Left-Recursion Removal
Introduction
Writing grammars, one will encounter left-recursive rules. As ANTLR is a recursive-descent parser, it cannot cope with them and thus they have to be removed. But what is a left-recursive rule exactly? It is a recursive rule which calls itself on the left-edge of a global alternative. An example would be:
a : a b | b ;
ANTLRworks can resolve this problem and turns rule a into
a : b+;
But ANTLRworks can do this automatically only for the above kind of left-recursive rules, which exhibit the left recursion within the implementation of the recursive rule itself. I would call these single left-recursive (SLR) rules. The other kind are mutually left-recursive (MLR) rules where the left-recursion occurs over several rule invocations. The simplest example would be the following:
a : b | c ; b : a | c ;
Rule a references rule b, while rule b references rules a. A more complex example would show such a 're-reference' taking place after many subsequent rule invocations.

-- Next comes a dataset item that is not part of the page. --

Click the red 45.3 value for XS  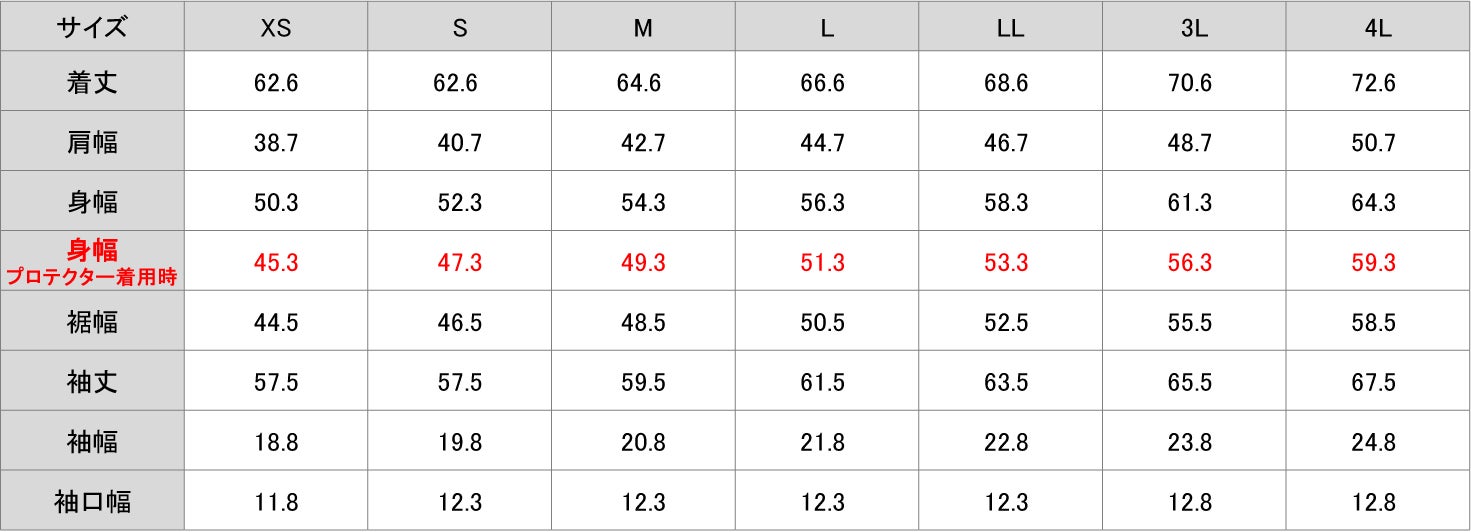pyautogui.click(x=276, y=263)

As stated above, the resolvement has to be done manually here.
As the strategy to solve this problem isn't that obvious, I decided to write a tutorial about two real grammar cases I have encountered while working on a C# grammar. It should be noted that this tutorial describes what I wished to have happened, as I visited many more dead-ends than noted. Furthermore, the strategy to resolve MLR rules is based on the description by Gavin Lambert.